— start of Supplied data —

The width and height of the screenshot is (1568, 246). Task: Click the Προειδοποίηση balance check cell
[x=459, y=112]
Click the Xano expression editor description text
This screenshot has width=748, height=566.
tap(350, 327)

— end of Supplied data —

Revise the data above by replacing "balance check" with "balance review". Keep everything else the same.

The width and height of the screenshot is (1568, 246). Task: Click the Προειδοποίηση balance review cell
[x=459, y=112]
Click the Xano expression editor description text
This screenshot has width=748, height=566.
tap(350, 327)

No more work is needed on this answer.